Strawberry-Orange Phyllo Cups for 2 
Exchanges 
Serves: 2 

2 sheets phyllo dough (18-in. x 14-in. 
Butter flavored nonstick cooking spray 
3/4 c. unsweetened strawberries, ‘divided’ 
3-1/2 tsp. confectioners’ sugar, ‘divided’ 
1/8 tsp. grated orange peel 
2 T. fat-free vanilla yogurt 
1 medium navel orange, peeled and sectioned 

Place sheets of phyllo dough on top of each other. Cut stack in half lengthwise, then in half widthwise. Spritz top sheet of each cooking spray. Lightly press one stack into a 6-oz. custard cup coated with nonstick cooking spray. Lightly press the second stack on top. Repeat with remaining stacks in another custard cup. Bake at 375º for 10-12 minutes or until golden brown. Cool for 5 minutes. Carefully cups to a wire rack to cool completely. 

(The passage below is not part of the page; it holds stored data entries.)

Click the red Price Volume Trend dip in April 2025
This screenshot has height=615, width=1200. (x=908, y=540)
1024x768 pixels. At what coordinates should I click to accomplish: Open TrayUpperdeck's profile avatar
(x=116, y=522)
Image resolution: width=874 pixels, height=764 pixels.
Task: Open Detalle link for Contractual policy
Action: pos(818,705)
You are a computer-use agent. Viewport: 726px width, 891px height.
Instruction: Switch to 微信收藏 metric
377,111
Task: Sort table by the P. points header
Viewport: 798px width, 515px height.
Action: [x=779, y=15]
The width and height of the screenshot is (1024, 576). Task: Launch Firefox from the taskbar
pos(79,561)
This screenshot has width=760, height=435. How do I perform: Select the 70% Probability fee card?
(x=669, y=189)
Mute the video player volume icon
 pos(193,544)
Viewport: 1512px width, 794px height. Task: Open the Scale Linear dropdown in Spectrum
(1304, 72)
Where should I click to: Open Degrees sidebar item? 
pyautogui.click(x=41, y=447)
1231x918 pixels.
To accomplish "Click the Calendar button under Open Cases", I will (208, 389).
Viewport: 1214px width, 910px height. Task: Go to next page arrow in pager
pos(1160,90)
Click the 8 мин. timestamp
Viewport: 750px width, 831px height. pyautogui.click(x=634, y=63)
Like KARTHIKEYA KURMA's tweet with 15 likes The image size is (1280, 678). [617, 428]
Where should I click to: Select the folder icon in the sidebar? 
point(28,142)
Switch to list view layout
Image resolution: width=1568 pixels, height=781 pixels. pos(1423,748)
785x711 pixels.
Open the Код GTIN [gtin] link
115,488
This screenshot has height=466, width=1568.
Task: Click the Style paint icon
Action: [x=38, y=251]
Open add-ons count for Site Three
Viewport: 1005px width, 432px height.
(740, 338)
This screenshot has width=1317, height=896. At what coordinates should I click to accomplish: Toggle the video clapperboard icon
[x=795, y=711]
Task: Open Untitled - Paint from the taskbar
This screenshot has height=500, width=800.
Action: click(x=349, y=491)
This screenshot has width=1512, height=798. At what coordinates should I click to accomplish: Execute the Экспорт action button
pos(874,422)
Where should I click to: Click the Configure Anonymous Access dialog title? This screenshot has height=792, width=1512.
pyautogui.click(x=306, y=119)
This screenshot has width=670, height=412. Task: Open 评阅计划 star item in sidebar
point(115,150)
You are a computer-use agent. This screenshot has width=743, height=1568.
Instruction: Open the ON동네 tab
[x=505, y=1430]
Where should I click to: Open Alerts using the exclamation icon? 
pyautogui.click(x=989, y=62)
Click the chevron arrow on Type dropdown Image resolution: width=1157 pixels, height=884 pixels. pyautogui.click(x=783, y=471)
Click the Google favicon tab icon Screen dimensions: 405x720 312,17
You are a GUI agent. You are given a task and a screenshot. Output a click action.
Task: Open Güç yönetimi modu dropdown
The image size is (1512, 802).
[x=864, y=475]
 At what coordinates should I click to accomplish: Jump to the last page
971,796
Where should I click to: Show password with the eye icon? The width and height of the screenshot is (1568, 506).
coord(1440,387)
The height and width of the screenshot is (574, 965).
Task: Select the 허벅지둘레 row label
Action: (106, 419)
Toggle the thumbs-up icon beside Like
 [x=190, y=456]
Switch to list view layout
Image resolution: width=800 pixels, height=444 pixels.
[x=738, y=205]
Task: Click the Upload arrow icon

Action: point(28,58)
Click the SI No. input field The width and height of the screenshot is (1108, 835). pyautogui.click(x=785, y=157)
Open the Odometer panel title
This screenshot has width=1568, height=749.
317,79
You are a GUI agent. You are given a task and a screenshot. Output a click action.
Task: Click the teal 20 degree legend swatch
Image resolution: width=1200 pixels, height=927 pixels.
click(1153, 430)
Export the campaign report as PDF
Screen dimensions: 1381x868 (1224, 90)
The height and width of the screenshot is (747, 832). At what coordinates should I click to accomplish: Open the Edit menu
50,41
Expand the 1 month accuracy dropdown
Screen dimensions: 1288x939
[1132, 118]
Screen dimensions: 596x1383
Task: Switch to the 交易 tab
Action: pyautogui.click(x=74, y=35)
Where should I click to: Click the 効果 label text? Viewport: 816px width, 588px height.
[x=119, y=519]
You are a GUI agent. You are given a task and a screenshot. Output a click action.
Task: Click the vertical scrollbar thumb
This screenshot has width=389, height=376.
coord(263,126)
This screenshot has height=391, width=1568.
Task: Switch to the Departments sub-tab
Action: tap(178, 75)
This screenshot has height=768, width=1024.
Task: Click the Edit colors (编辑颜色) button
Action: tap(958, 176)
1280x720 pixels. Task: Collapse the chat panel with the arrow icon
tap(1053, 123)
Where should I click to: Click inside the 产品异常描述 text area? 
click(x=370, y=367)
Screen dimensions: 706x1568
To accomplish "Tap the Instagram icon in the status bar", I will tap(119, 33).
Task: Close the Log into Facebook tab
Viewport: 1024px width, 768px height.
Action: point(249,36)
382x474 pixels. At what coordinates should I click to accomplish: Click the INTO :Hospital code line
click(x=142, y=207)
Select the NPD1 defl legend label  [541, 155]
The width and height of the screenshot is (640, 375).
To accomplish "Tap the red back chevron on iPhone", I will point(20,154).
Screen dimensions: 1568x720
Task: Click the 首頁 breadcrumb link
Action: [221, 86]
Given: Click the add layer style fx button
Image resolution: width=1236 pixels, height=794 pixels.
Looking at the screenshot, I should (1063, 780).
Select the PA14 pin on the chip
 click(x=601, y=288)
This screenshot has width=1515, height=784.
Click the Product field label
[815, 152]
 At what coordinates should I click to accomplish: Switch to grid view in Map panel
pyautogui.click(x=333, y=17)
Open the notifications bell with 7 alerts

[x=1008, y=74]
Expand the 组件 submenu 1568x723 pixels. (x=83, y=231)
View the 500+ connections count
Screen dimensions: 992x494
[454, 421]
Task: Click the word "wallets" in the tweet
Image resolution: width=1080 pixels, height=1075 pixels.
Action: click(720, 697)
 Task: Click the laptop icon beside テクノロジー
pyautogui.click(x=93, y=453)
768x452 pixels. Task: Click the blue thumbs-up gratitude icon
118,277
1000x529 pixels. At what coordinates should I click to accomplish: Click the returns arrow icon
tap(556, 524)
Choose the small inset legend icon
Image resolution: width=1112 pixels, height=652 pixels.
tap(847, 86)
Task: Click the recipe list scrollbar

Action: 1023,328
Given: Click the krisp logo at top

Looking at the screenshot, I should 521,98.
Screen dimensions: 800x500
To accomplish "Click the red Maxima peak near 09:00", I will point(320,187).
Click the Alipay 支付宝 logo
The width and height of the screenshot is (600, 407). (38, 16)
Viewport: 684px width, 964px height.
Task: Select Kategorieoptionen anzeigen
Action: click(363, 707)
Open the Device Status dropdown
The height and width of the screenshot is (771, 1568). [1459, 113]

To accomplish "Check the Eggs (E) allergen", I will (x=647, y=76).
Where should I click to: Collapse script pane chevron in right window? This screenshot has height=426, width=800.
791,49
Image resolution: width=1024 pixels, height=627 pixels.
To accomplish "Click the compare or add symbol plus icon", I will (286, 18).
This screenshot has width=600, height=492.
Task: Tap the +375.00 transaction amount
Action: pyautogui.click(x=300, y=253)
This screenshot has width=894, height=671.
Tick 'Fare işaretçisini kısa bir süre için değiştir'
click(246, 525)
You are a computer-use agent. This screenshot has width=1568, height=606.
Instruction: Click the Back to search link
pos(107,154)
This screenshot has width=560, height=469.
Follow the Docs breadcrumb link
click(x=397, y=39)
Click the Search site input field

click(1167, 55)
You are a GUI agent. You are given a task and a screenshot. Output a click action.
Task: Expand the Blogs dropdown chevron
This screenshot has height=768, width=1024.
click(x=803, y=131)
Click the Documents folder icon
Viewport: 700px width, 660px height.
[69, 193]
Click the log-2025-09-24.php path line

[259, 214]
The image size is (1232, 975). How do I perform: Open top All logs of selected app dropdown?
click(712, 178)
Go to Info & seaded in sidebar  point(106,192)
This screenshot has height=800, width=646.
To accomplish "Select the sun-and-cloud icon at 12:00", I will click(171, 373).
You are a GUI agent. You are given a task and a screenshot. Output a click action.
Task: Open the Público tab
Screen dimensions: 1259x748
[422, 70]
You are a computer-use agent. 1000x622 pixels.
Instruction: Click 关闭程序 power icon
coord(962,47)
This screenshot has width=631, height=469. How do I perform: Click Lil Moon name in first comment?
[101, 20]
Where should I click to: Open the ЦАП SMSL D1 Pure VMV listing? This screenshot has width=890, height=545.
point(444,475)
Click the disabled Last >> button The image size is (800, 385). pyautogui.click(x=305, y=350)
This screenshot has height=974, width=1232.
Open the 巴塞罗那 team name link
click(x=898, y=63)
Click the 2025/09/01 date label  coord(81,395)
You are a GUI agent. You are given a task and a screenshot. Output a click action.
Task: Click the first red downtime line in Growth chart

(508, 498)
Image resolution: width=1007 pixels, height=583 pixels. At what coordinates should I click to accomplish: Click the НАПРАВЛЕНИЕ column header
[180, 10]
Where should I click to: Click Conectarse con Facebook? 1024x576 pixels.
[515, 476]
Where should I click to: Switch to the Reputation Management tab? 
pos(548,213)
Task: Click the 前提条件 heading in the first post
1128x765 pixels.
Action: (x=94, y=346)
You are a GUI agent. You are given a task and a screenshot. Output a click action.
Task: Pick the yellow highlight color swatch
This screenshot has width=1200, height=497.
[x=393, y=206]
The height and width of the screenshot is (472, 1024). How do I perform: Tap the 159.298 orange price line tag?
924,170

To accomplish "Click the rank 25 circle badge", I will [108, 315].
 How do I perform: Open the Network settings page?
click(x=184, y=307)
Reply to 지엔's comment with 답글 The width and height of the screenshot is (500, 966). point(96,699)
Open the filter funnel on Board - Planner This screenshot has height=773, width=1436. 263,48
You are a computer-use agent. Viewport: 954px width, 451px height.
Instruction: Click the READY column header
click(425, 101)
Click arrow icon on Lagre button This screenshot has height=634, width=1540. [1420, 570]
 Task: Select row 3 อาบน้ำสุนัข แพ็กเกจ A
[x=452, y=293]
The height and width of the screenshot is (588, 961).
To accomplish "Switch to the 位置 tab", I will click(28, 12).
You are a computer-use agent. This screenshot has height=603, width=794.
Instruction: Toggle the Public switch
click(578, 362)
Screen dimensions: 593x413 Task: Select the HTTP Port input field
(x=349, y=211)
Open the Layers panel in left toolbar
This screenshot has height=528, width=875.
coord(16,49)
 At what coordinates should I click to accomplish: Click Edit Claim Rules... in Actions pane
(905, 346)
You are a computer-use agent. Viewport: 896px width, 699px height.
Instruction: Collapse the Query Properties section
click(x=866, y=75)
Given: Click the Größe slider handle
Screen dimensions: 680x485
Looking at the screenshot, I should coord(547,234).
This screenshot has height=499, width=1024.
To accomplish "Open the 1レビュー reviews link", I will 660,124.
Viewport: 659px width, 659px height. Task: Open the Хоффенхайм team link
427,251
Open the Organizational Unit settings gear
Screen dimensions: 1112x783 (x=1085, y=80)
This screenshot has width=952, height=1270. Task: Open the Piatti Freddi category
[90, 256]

Meanwhile, place 1/2 c. strawberries, 3 tsp. confectioners’ sugar and orange peel in a blender; cover and process until smooth. Blend in yogurt. Place phyllo cups on serving plates. Fill with orange segments and remaining strawberries. Top with yogurt sauce; dust with remaining confectioners’ sugar. 

One serving equals: 136 calories…1 gm fat (trace saturated)…104 mg sodium…29 gm carbohydrate…3 gm fiber…3 gm protein ++++ Exchanges: 1 starch…1 fruit


----------



## leigh (Jan 15, 2003)

Yum!! Thanks!


----------